• **Written instruction**
Rewrite all of the records below, replacing every occurrence of "Instruction" with "Directive" and leaving everything else unchanged.
>> begin Source data
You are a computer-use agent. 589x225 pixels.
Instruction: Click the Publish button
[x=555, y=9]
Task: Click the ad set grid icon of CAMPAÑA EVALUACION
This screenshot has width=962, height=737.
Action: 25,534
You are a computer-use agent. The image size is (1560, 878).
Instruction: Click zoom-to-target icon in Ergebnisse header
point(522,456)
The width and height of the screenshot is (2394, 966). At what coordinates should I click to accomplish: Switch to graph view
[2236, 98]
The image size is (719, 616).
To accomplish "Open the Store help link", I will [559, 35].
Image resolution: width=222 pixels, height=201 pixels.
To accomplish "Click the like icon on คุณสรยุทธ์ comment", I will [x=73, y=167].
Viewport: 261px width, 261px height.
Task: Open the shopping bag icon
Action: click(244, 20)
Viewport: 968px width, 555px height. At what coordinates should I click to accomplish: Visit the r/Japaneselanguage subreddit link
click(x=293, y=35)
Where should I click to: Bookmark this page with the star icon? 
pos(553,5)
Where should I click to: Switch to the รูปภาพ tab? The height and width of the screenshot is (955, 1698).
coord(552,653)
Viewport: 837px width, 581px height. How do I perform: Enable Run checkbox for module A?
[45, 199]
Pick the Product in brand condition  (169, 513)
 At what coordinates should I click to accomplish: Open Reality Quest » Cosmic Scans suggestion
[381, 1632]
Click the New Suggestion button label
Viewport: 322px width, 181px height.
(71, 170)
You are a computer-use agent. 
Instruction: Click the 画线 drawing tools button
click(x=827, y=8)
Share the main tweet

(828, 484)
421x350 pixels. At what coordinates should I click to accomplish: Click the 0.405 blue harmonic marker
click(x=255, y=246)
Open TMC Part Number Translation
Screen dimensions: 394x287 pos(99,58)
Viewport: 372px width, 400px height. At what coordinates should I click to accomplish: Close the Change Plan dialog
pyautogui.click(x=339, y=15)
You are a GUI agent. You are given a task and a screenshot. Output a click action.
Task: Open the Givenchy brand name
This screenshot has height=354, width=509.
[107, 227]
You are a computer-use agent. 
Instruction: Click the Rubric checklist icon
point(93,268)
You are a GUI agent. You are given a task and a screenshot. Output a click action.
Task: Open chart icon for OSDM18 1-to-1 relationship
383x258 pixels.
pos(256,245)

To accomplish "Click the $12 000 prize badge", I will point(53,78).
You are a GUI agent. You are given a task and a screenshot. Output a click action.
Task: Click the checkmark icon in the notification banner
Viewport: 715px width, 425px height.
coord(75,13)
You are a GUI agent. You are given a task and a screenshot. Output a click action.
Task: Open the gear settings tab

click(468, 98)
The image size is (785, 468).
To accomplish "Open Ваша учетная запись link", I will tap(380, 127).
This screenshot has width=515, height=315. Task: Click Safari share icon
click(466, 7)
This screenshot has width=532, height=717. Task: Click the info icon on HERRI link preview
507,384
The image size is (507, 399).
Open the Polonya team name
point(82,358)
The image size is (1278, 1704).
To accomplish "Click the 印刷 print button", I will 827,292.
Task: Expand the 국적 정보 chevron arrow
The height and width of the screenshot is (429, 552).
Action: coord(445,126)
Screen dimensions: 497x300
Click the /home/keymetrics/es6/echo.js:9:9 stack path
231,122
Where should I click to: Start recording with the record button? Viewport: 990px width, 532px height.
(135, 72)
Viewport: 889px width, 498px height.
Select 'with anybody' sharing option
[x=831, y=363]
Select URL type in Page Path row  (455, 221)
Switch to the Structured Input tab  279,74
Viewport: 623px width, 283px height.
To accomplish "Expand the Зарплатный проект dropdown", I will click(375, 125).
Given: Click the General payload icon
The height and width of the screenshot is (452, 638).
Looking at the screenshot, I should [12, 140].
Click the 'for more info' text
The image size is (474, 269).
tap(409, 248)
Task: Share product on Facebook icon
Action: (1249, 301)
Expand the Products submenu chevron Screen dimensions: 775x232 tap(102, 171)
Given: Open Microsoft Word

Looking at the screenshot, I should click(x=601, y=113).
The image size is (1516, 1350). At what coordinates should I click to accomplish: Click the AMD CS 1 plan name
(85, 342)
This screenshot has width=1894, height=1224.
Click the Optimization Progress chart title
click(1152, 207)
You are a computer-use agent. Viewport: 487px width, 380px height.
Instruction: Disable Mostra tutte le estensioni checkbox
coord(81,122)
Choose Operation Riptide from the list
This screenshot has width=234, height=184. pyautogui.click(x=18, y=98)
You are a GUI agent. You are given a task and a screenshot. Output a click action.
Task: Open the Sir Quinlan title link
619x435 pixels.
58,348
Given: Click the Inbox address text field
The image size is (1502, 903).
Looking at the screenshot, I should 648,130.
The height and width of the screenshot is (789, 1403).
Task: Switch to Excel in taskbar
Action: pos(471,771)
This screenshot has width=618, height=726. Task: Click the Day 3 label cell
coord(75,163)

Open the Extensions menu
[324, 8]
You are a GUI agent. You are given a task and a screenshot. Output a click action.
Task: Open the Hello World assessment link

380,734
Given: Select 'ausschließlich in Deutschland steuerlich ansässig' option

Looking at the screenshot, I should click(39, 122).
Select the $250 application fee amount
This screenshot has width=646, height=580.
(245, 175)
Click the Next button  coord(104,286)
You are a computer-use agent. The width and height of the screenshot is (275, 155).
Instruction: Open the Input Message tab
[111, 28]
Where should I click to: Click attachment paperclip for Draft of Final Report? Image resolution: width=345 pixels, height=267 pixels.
>> end Source data
• **Complete output**
You are a computer-use agent. 589x225 pixels.
Directive: Click the Publish button
[x=555, y=9]
Task: Click the ad set grid icon of CAMPAÑA EVALUACION
This screenshot has width=962, height=737.
Action: 25,534
You are a computer-use agent. The image size is (1560, 878).
Directive: Click zoom-to-target icon in Ergebnisse header
point(522,456)
The width and height of the screenshot is (2394, 966). At what coordinates should I click to accomplish: Switch to graph view
[2236, 98]
The image size is (719, 616).
To accomplish "Open the Store help link", I will [559, 35].
Image resolution: width=222 pixels, height=201 pixels.
To accomplish "Click the like icon on คุณสรยุทธ์ comment", I will [x=73, y=167].
Viewport: 261px width, 261px height.
Task: Open the shopping bag icon
Action: click(244, 20)
Viewport: 968px width, 555px height. At what coordinates should I click to accomplish: Visit the r/Japaneselanguage subreddit link
click(x=293, y=35)
Where should I click to: Bookmark this page with the star icon? 
pos(553,5)
Where should I click to: Switch to the รูปภาพ tab? The height and width of the screenshot is (955, 1698).
coord(552,653)
Viewport: 837px width, 581px height. How do I perform: Enable Run checkbox for module A?
[45, 199]
Pick the Product in brand condition  (169, 513)
 At what coordinates should I click to accomplish: Open Reality Quest » Cosmic Scans suggestion
[381, 1632]
Click the New Suggestion button label
Viewport: 322px width, 181px height.
(71, 170)
You are a computer-use agent. 
Directive: Click the 画线 drawing tools button
click(x=827, y=8)
Share the main tweet

(828, 484)
421x350 pixels. At what coordinates should I click to accomplish: Click the 0.405 blue harmonic marker
click(x=255, y=246)
Open TMC Part Number Translation
Screen dimensions: 394x287 pos(99,58)
Viewport: 372px width, 400px height. At what coordinates should I click to accomplish: Close the Change Plan dialog
pyautogui.click(x=339, y=15)
You are a GUI agent. You are given a task and a screenshot. Output a click action.
Task: Open the Givenchy brand name
This screenshot has height=354, width=509.
[107, 227]
You are a computer-use agent. 
Directive: Click the Rubric checklist icon
point(93,268)
You are a GUI agent. You are given a task and a screenshot. Output a click action.
Task: Open chart icon for OSDM18 1-to-1 relationship
383x258 pixels.
pos(256,245)

To accomplish "Click the $12 000 prize badge", I will point(53,78).
You are a GUI agent. You are given a task and a screenshot. Output a click action.
Task: Click the checkmark icon in the notification banner
Viewport: 715px width, 425px height.
coord(75,13)
You are a GUI agent. You are given a task and a screenshot. Output a click action.
Task: Open the gear settings tab

click(468, 98)
The image size is (785, 468).
To accomplish "Open Ваша учетная запись link", I will tap(380, 127).
This screenshot has width=515, height=315. Task: Click Safari share icon
click(466, 7)
This screenshot has width=532, height=717. Task: Click the info icon on HERRI link preview
507,384
The image size is (507, 399).
Open the Polonya team name
point(82,358)
The image size is (1278, 1704).
To accomplish "Click the 印刷 print button", I will 827,292.
Task: Expand the 국적 정보 chevron arrow
The height and width of the screenshot is (429, 552).
Action: coord(445,126)
Screen dimensions: 497x300
Click the /home/keymetrics/es6/echo.js:9:9 stack path
231,122
Where should I click to: Start recording with the record button? Viewport: 990px width, 532px height.
(135, 72)
Viewport: 889px width, 498px height.
Select 'with anybody' sharing option
[x=831, y=363]
Select URL type in Page Path row  (455, 221)
Switch to the Structured Input tab  279,74
Viewport: 623px width, 283px height.
To accomplish "Expand the Зарплатный проект dropdown", I will click(375, 125).
Given: Click the General payload icon
The height and width of the screenshot is (452, 638).
Looking at the screenshot, I should [12, 140].
Click the 'for more info' text
The image size is (474, 269).
tap(409, 248)
Task: Share product on Facebook icon
Action: (1249, 301)
Expand the Products submenu chevron Screen dimensions: 775x232 tap(102, 171)
Given: Open Microsoft Word

Looking at the screenshot, I should click(x=601, y=113).
The image size is (1516, 1350). At what coordinates should I click to accomplish: Click the AMD CS 1 plan name
(85, 342)
This screenshot has width=1894, height=1224.
Click the Optimization Progress chart title
click(1152, 207)
You are a computer-use agent. Viewport: 487px width, 380px height.
Directive: Disable Mostra tutte le estensioni checkbox
coord(81,122)
Choose Operation Riptide from the list
This screenshot has width=234, height=184. pyautogui.click(x=18, y=98)
You are a GUI agent. You are given a task and a screenshot. Output a click action.
Task: Open the Sir Quinlan title link
619x435 pixels.
58,348
Given: Click the Inbox address text field
The image size is (1502, 903).
Looking at the screenshot, I should 648,130.
The height and width of the screenshot is (789, 1403).
Task: Switch to Excel in taskbar
Action: pos(471,771)
This screenshot has width=618, height=726. Task: Click the Day 3 label cell
coord(75,163)

Open the Extensions menu
[324, 8]
You are a GUI agent. You are given a task and a screenshot. Output a click action.
Task: Open the Hello World assessment link

380,734
Given: Select 'ausschließlich in Deutschland steuerlich ansässig' option

Looking at the screenshot, I should click(39, 122).
Select the $250 application fee amount
This screenshot has width=646, height=580.
(245, 175)
Click the Next button  coord(104,286)
You are a computer-use agent. The width and height of the screenshot is (275, 155).
Directive: Open the Input Message tab
[111, 28]
Where should I click to: Click attachment paperclip for Draft of Final Report? Image resolution: width=345 pixels, height=267 pixels.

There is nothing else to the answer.